COMPITO DA SVOLGERE> Citi alla lettera, dall'articolo su favola e fiaba, tutto il passo che va da "Tutti da piccoli" fino a "bambino può raggiungere.".

Da Prokoviev a Nino Rota: favola, fiaba e musica. Pierino e il lupo al Teatro Romano di Benevento

by Alessio Walter De Palma

Tutti da piccoli abbiamo ascoltato le favole, le fiabe dai nostri genitori, dai nostri nonni per conciliare il sonno o anche per poter viaggiare con la mente ingenua e non contaminata di un bambino verso mondi paralleli, fantastici che solo l’immaginazione di un bambino può raggiungere.

Spesso favola e fiaba vengono sovrapposte ma in realtà sono molto diverse tra loro. Entrambi i generi hanno tradizione antica prettamente orale, sarebbero dedicate ai bambini – sarebbero in quanto ad esempio le fiabe dei fratelli Grimm che noi tutti conosciamo, in realtà non sono propriamente per un pubblico di ragazzi, spargimenti di sangue, splatter, ingiustizie ovviamente censurate da Walt Disney per la trasposizione cinematografica di queste – la favola è sempre intrisa di morale, è didascalica, ha qualcosa da insegnare, mentre la fiaba è un componimento più lungo privo di morale – o meglio con morale sottintesa – pregno di elementi fantastici e fantasiosi: orchi, giganti, nani, fate. La favola ha origine nell’Antica Grecia, le celeberrime favole di Esopo poi riprese nel mondo latino da Fedro e nel mondo moderno da La Fontaine.

RIGHE DI DATI>
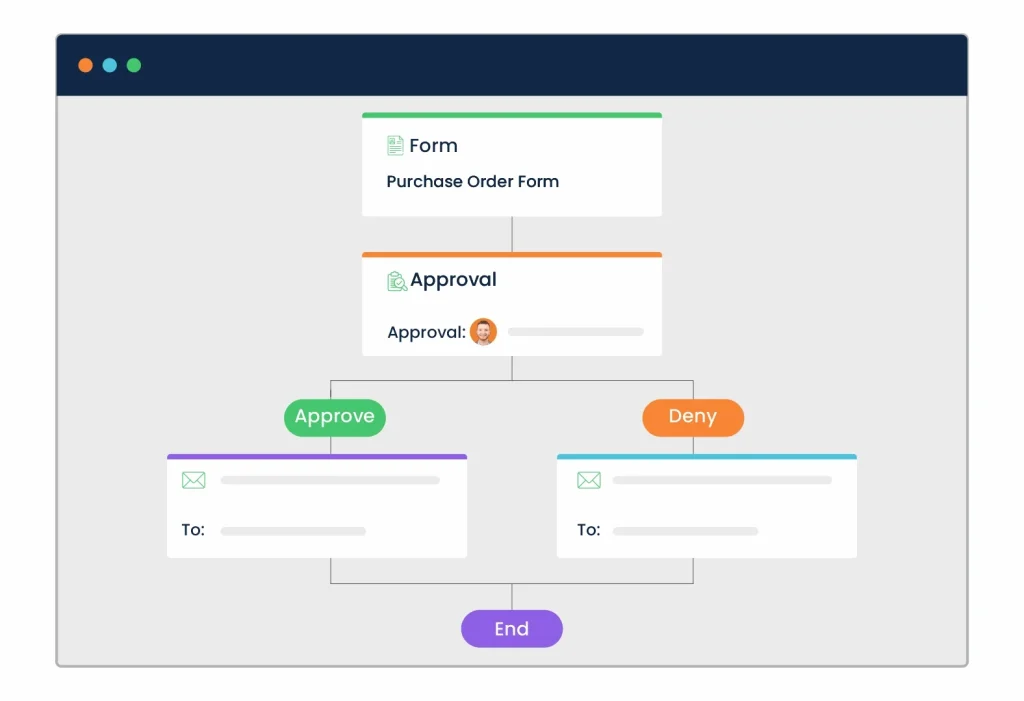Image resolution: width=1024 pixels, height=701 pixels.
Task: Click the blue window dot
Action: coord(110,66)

...

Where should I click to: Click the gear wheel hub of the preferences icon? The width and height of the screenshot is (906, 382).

RISPOSTA ALL'ESERCIZIO>
Tutti da piccoli abbiamo ascoltato le favole, le fiabe dai nostri genitori, dai nostri nonni per conciliare il sonno o anche per poter viaggiare con la mente ingenua e non contaminata di un bambino verso mondi paralleli, fantastici che solo l’immaginazione di un bambino può raggiungere.